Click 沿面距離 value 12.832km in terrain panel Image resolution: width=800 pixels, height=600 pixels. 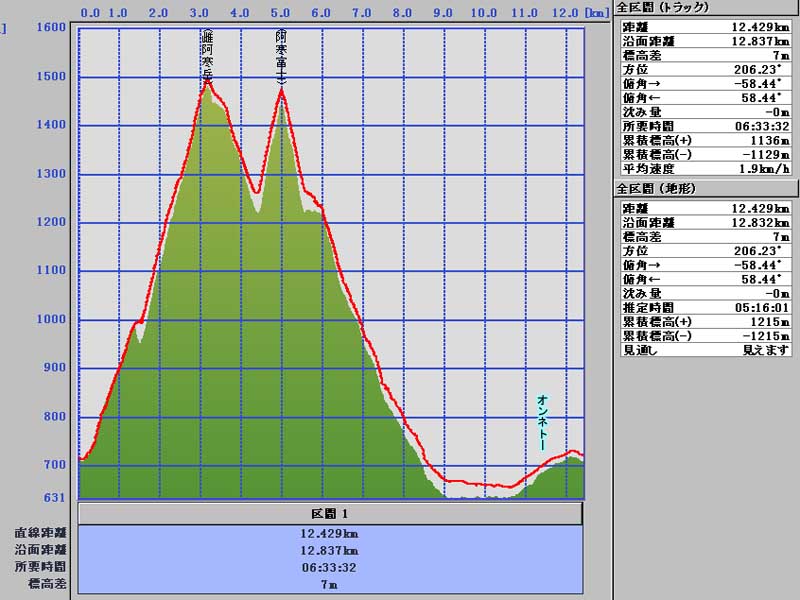758,224
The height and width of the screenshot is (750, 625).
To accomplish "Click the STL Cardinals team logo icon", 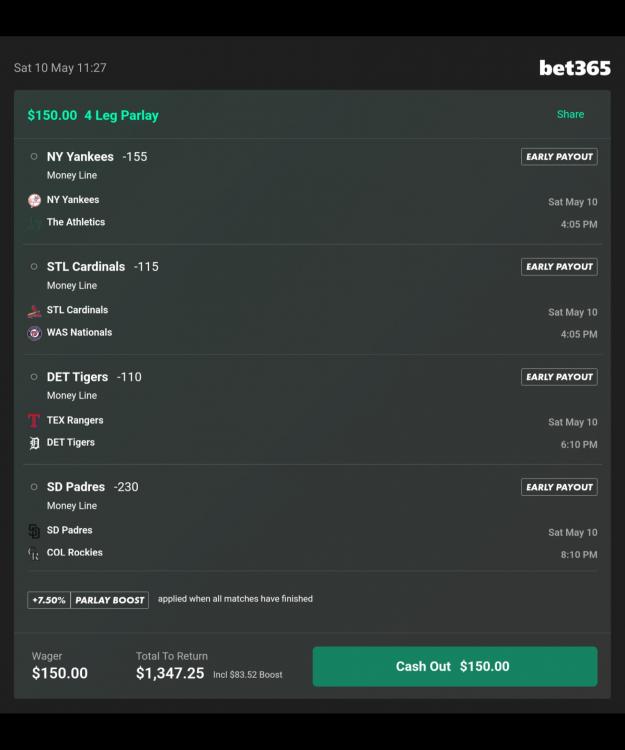I will 34,311.
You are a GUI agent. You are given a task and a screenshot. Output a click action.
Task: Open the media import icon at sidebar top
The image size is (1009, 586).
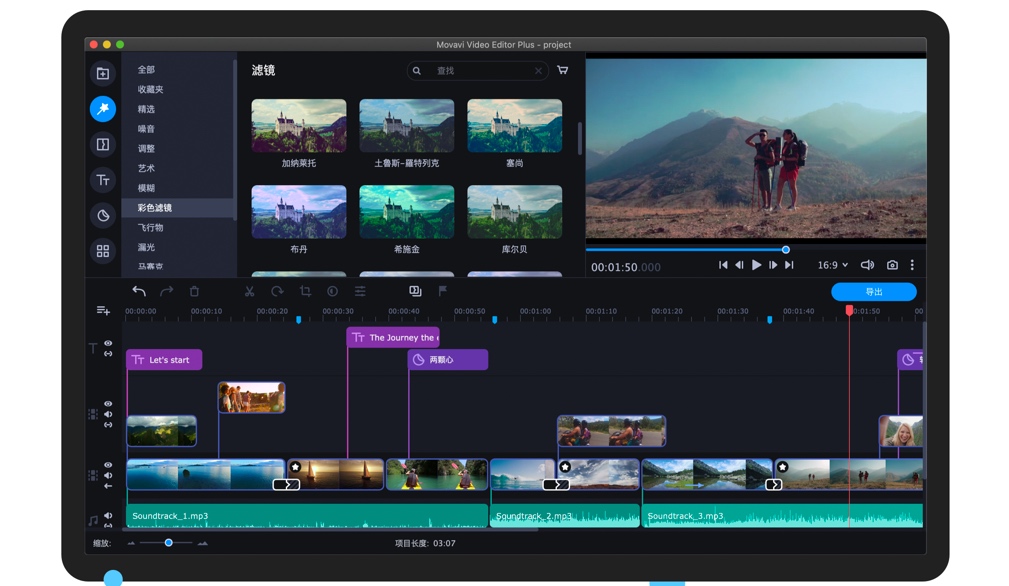coord(103,73)
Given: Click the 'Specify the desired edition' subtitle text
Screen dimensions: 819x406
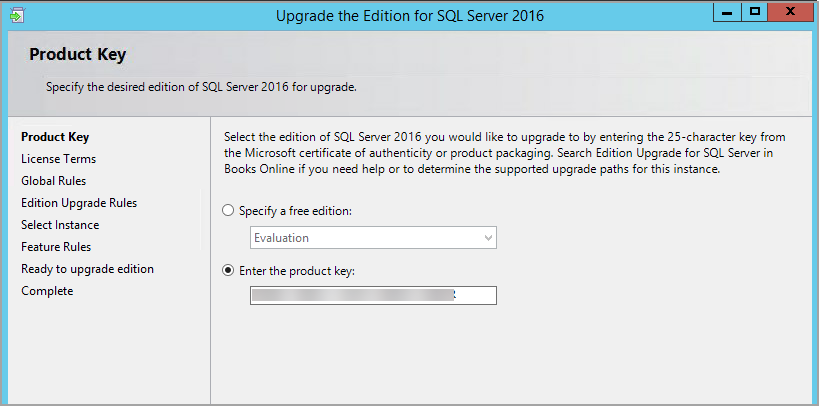Looking at the screenshot, I should (x=201, y=87).
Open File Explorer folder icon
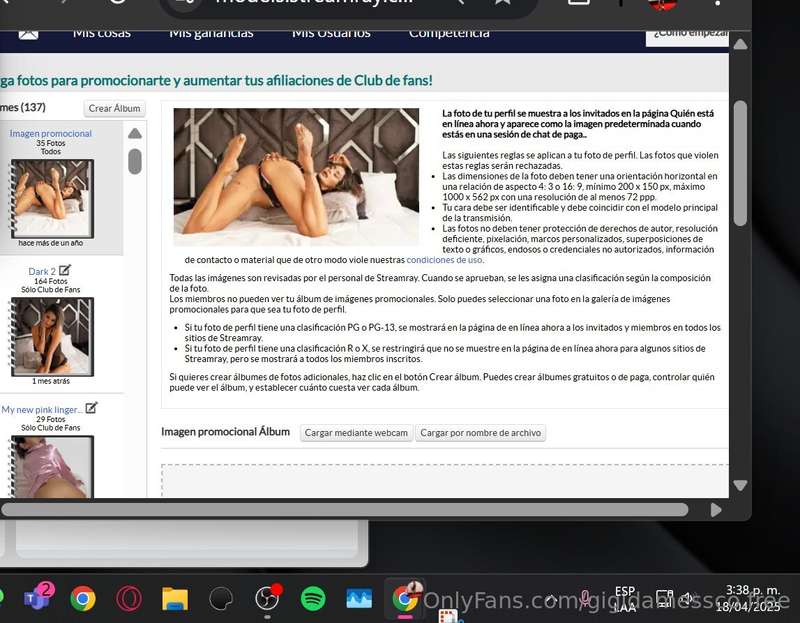Image resolution: width=800 pixels, height=623 pixels. click(x=175, y=599)
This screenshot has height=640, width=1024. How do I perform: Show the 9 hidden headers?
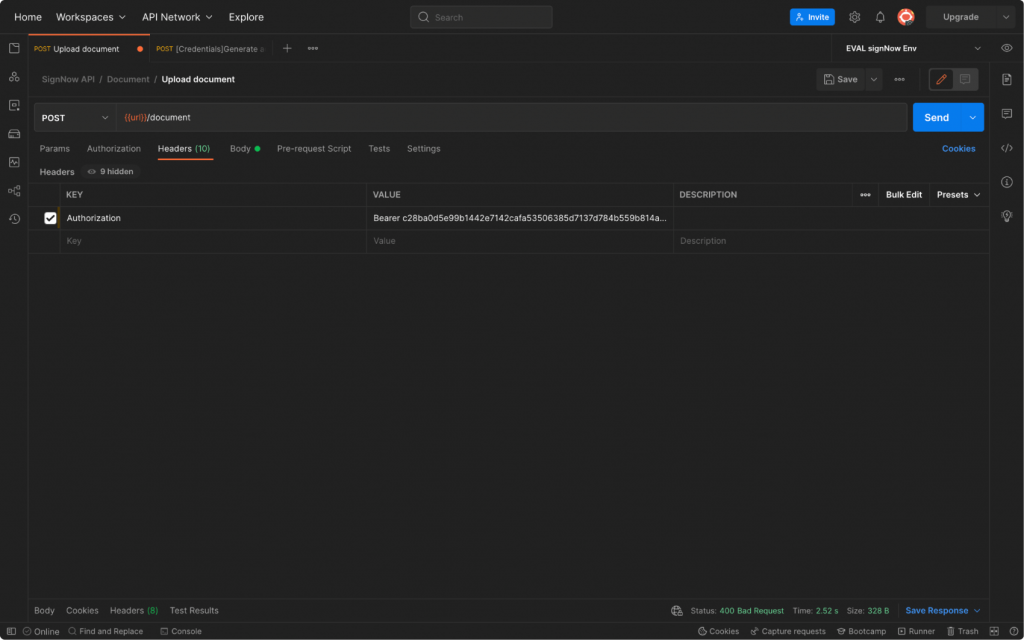pyautogui.click(x=110, y=172)
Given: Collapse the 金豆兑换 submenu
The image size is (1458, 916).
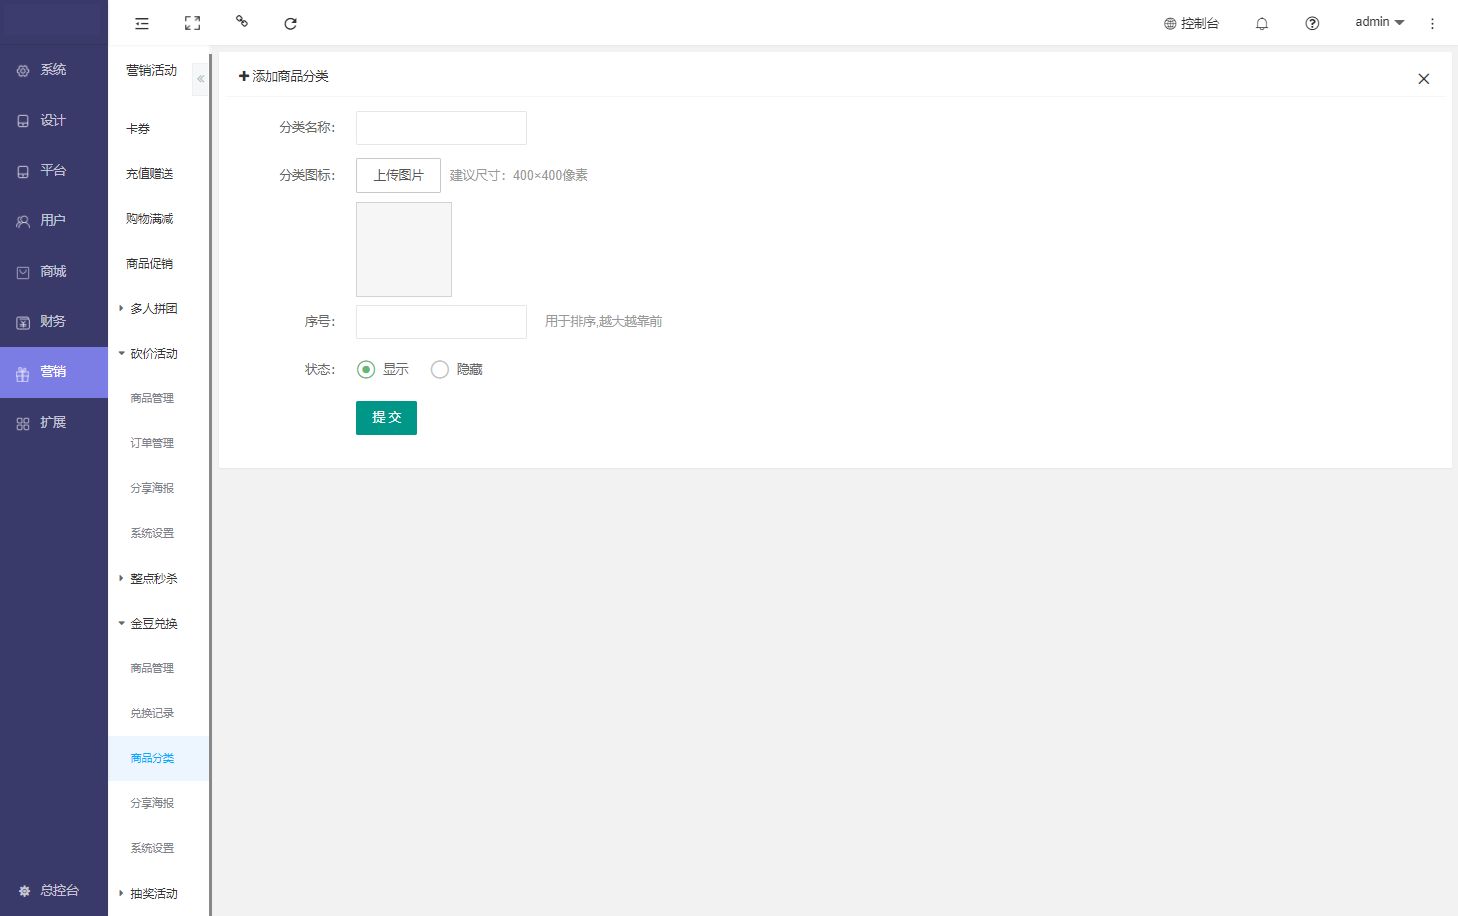Looking at the screenshot, I should [x=152, y=623].
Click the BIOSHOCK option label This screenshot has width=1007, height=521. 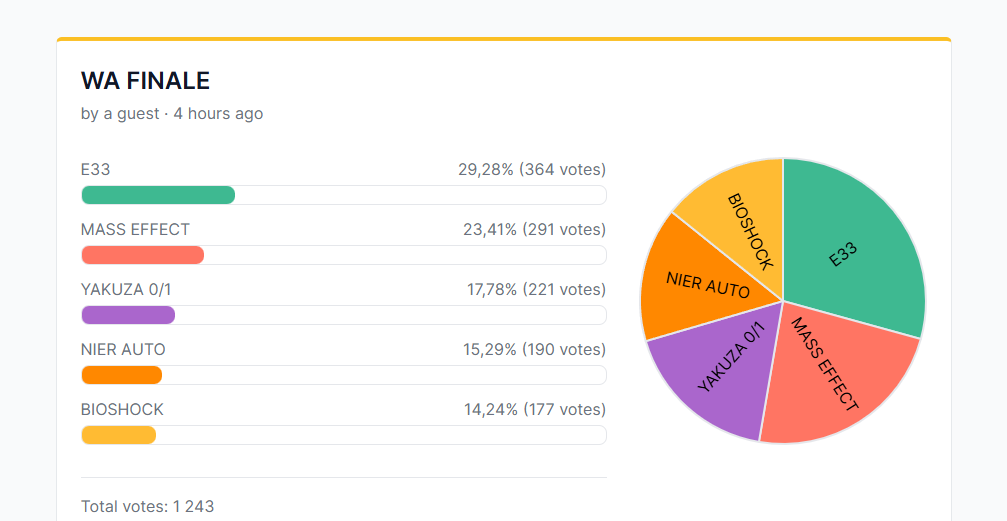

- - -

• [Work item] With the pictures left out, copy exactly the lines from the line holding "Given: Click the" through the final line of the records, including both.

• [Solution below]
Given: Click the 'Specify the desired edition' subtitle text
Screen dimensions: 819x406
Looking at the screenshot, I should (x=201, y=87).
Open File Explorer folder icon
Image resolution: width=800 pixels, height=623 pixels. click(x=175, y=599)
This screenshot has height=640, width=1024. How do I perform: Show the 9 hidden headers?
pyautogui.click(x=110, y=172)
Given: Collapse the 金豆兑换 submenu
The image size is (1458, 916).
Looking at the screenshot, I should [x=152, y=623].
Click the BIOSHOCK option label This screenshot has width=1007, height=521. 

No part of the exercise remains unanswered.